From: Tim Deegan <tim@xen.org>
To: Daniel De Graaf <dgdegra@tycho.nsa.gov>
Cc: keir@xen.org, ian.campbell@citrix.com, JBeulich@suse.com,
xen-devel@lists.xen.org
Subject: Re: [PATCH RFC 5/5] xen/xsm: include default hook action in name
Date: Tue, 27 Nov 2012 14:49:34 +0000 [thread overview]
Message-ID: <20121127144934.GD51942@ocelot.phlegethon.org> (raw)

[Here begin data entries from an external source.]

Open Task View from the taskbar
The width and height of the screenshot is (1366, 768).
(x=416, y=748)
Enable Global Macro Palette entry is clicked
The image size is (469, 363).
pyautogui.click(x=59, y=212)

In-Reply-To: <50AFA778.80008@tycho.nsa.gov>
At 11:42 -0500 on 23 Nov (1353670952), Daniel De Graaf wrote:
> This would not work for all the hooks, although it would work for most:
> domctl and mmu_update are both too complex for this type of hack, and
> console_io would need its #define moved back up to the source. For the
> other hooks, you would have to code in the domain arguments manually
> (sometimes current->domain is available, sometimes it's not) so it's not
> automatically an improvement in readability since you still have to look
> inside dummy.h to see what domain arguments are being checked.
Hrmn. Yes, I see.
> I think a solution similar to yours could work, although it's not as
> nice looking - use the constants in the source files but have them
> compiled out of the XSM hooks, and have the dummy ops include a
> compile-time assertion in the XSM-disabled case to verify that the
> constant passed in matches their implementation; something like:
>
> #define BUILD_ASSERT(x) if (!(x)) cause_linker_error_if_not_inlined_out()
> #ifdef XSM_ENABLE
> /* XSM_INLINE == empty; compiled in to dummy.c */
> #define XSM_DEFAULT_VOID void
> #define XSM_DEFAULT_ARG
> #define XSM_ASSERT_ACTION(action) xsm_default_t default = action
> #else
> /* XSM_INLINE == inline; compiled as a header */
> #define XSM_DEFAULT_VOID xsm_default_t default
> #define XSM_DEFAULT_ARG xsm_default_t default,
> #define XSM_ASSERT_ACTION(action) BUILD_ASSERT(default == action)
> #endif
>
> static XSM_INLINE int xsm_do_mca(XSM_DEFAULT_VOID)
> {
> XSM_ASSERT_ACTION(XSM_PRIV);
> return xsm_default_action(default, current->domain, NULL);
> }
So on an xsm-disabled build this checks that the action is the right one.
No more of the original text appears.